ЧТО НУЖНО СДЕЛАТЬ:
1 - Как перевести на английский язык это предложение из интервью: «Мне нравятся режиссеры, которые будут искать решение вместе с артистом и исходить из того, какой он.»?
2 - Ответьте коротко на вопросы по интервью:
(a) Сколько вопросов к роли есть в Театре Вахтангова?
(b) Чьим позитивом восхищалась собеседница?
(c) Какой формат она называет почти любимым?
3 - Продолжите интервью после его последней фразы.

ФРАГМЕНТ ДОКУМЕНТА:
А еще лаборатории – это почти мой любимый формат, когда не очень много людей на полчаса собираются поговорить о чем-то конкретном от сердца к сердцу.

– Из чего состоит работа над ролью?

– Каждый раз по-разному. Очень зависит от того, с каким материалом я работаю, с каким человеком, насколько мы друг друга понимаем. Иногда даже от того, какой период у меня в жизни. Возможно, стоит выработать себе какой-то порядок действий. В Театре Вахтангова есть такая штука: 32 вопроса к роли. Получаешь, к примеру, роль Нины Заречной, и ты должен от ее лица на все эти вопросы ответить. Ну, условно: что Нина Заречная поет в душе? Чем она занимается, когда никто не видит? Что она больше всего любит есть? О чем она никому не рассказывает? Есть много таких примочек разных, но у меня не получается одни и те же правила ко всему применять. Все время приходится новые и новые придумывать.
Уже сейчас я дошла до той мудрости, что я стараюсь не сопротивляться режиссерам, а просто пробовать то, что они предлагают. Мне нравятся режиссеры, которые будут искать решение вместе с артистом и исходить из того, какой он.
Поэтому у меня нет правил. Индивидуальный подход к каждой роли, к каждому спектаклю, к каждому режиссеру.

– Нужно ли молодым актерам проходить период «маленьких ролей»? Можно ли проявить себя в такой роли, привлечь внимание?

– Можно, конечно. Есть куча людей, которые от этого получают удовольствие и кайфуют, и для них все праздник. Я восхищаюсь людьми, которые не чахнут, которые не ноют, а радуются всему. Для меня таким был Проша Чеховской. Я восхищалась его позитивом. У меня было полное ощущение, что не важно, Том Сойер он или пятый мальчик в десятом ряду, он будет светиться, снимать видео, как он счастлив быть на сцене. В моем случае этот этап был пройден еще до института. Я очень много играла в массовке, и не в массовке тоже. Но там я была окружена моими друзьями. А если это в обстоятельствах, где ты участвуешь в проекте с чужими людьми, то надо обладать сверхкачествами и большой любовью к профессии, чтобы не загрустить и не зачахнуть, а продолжать светить и чувствовать, что твой свет все равно что-то даст, что он до кого-то долетит и этот кто-то будет думать: «Боже, ну какая девочка там танцует! Не очень видно, но она молодец!».

ИСХОДНЫЕ ДАННЫЕ:
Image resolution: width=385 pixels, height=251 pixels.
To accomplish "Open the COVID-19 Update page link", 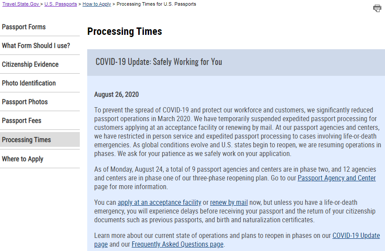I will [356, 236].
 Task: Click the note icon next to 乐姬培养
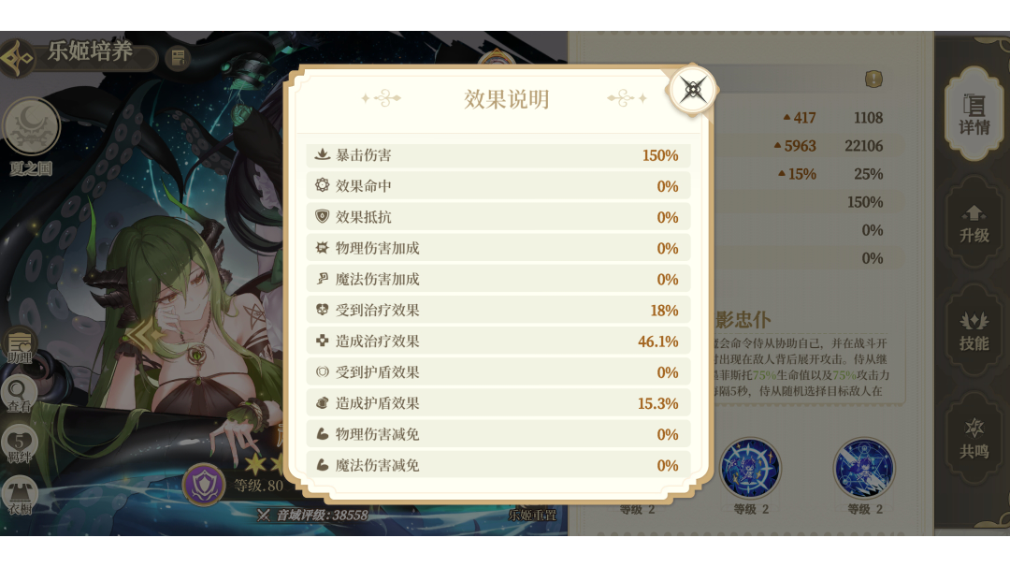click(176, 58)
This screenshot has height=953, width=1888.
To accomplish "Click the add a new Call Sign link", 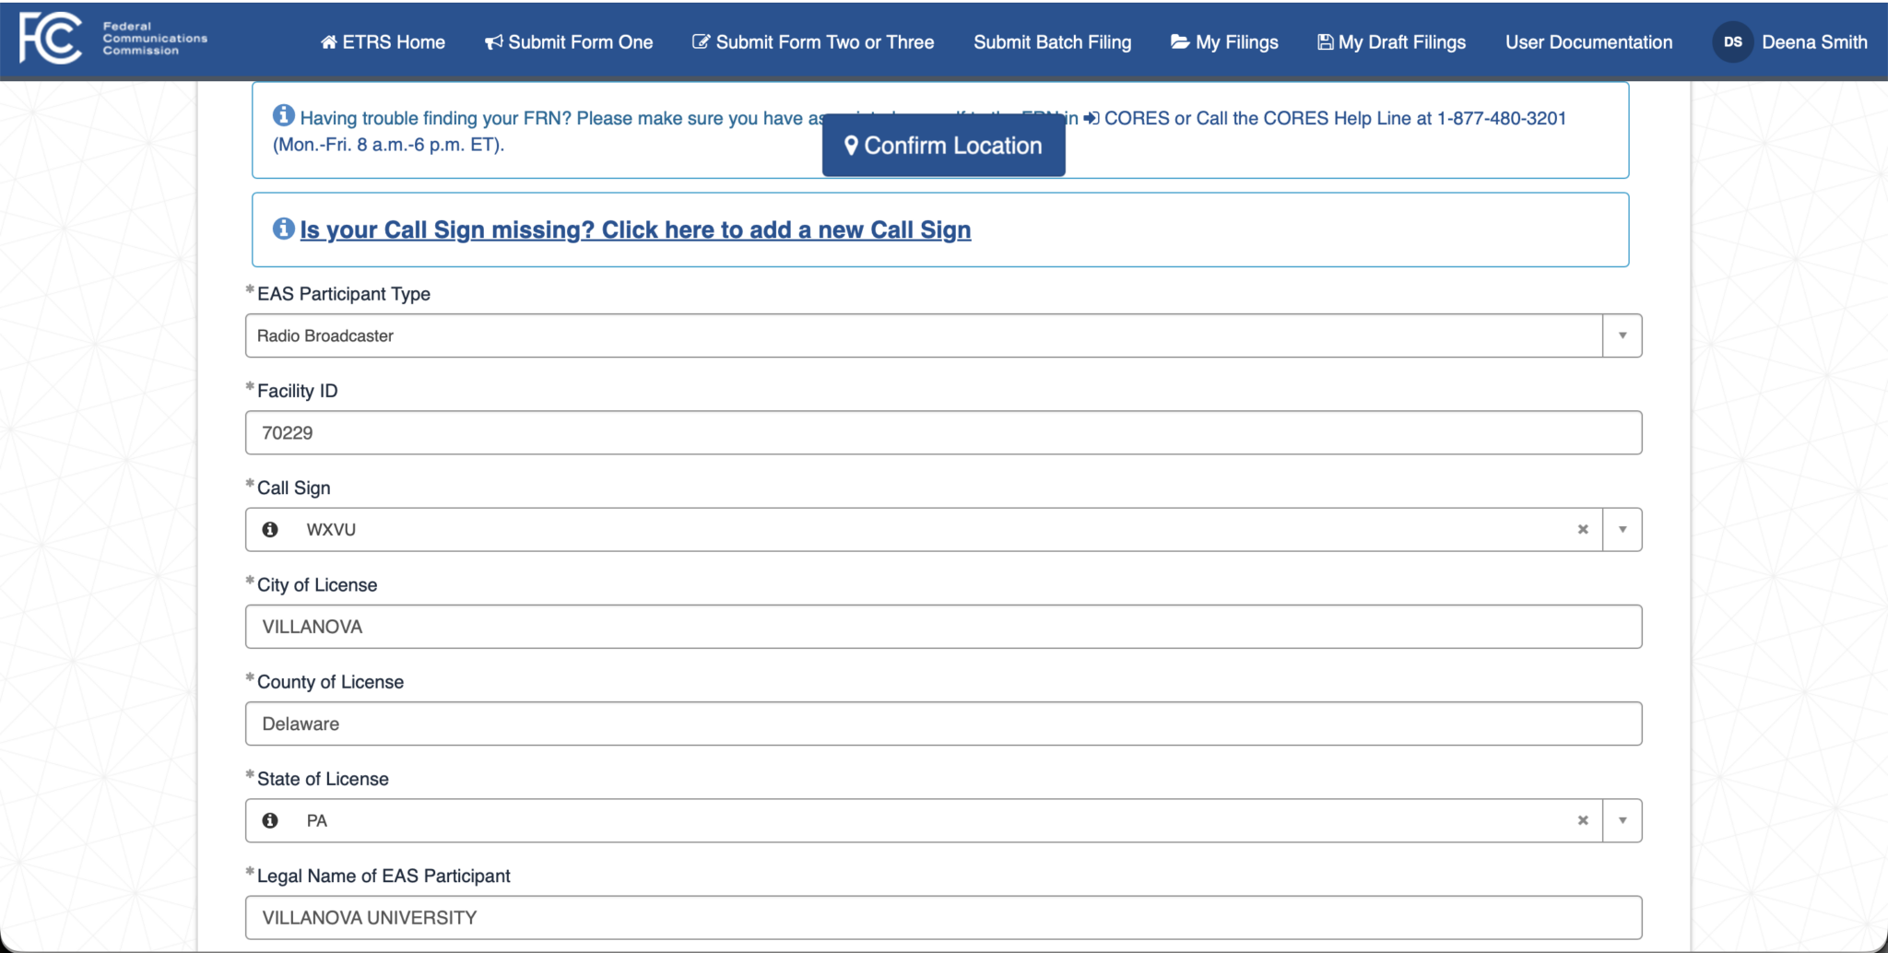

ОТВЕТЫ ПО ЗАДАНИЯМ:
1 - I like directors who will look for a solution together with the actor and work from what that actor is like.

2 -
(a) 32 вопроса.
(b) Позитивом Проши Чеховского.
(c) Лаборатории.

3 -
Правда я не знаю, насколько это полезно. Артисту полезен успех. Говорят, что неудачи тоже полезны, но я думаю, что успех просто больше дает. Больше дает любовь, чем нелюбовь. Больше дает «получилось», чем «не получилось».

– С Вашей фактурой не боитесь «застрять» в детских ролях или получить клише актрисы-травести?

– Не могу сказать, что боюсь, но я этого не хочу. Мне кажется, давно не существует никаких травести. Благодарна Леше Золотовицкому за то, что он во мне пресекал ощущение того, что раз я маленькая, то и должна играть маленькую. Я и так «метр с кепкой» и на мне голубое платье. Зачем добавлять еще что-то?
Мне не хотелось бы в этом застревать. Я очень рада, когда видят, что я взрослая. А в душе, может быть, даже старая. С одной стороны, я очень наивная, но поскольку многое было сыграно в детском театре, у меня сейчас уже другое понимание жизни. Мне бывает трудно, что от меня многие ждут, что раз маленькая и кудрявая, то давай улыбайся и пой про ромашки.

– Если ли у Вас другая жизнь или театр – весь мир?

– Я проповедую, что у артиста должно быть личное время. Если ты живешь только театром, тебе нечего в этот театр привнести. Поэтому я так люблю смотреть спектакли, в которых не играю, и очень радуюсь за коллег. Вот Алексей Владимирович очень много говорит про преодоление, про то, что только преодолевая, ты приобретаешь. Я с этим согласна, но всегда так жить не могу. Я начинаю болеть, все на свете ненавидеть, все время пребывать в подавленном состоянии, потому что я не хочу всю жизнь преодолевать. Не хочу, чтобы мое мироощущение было вопреки: «Все болит – ничего, сыграю. Нет сил – ничего, справлюсь». Конечно, иногда это спасает. Бывают мысли, что, если бы не театр, ты бы давно уже отвернулся к стенке и впал в глубокую депрессию. Но иногда нужно полежать, погулять, сходить на выставку, увидеть друзей, съездить к бабушке, выйти с собакой или просто весь день ничего не делать.

Я очень люблю смотреть, мне это много дает. Меня даже в институте все время ругали, что я на зрителя учусь, а не на актрису. И сильно расстраиваюсь, что у меня сейчас нет времени ничего смотреть, потому что если я не играю, то либо надо успеть что-то сделать по дому, либо я репетирую. Мне это важно, потому что меня это наполняет, будоражит азарт, вдохновляет. В первый год в РАМТе я почти каждый день смотрела спектакль или лабораторию и не считала это работой.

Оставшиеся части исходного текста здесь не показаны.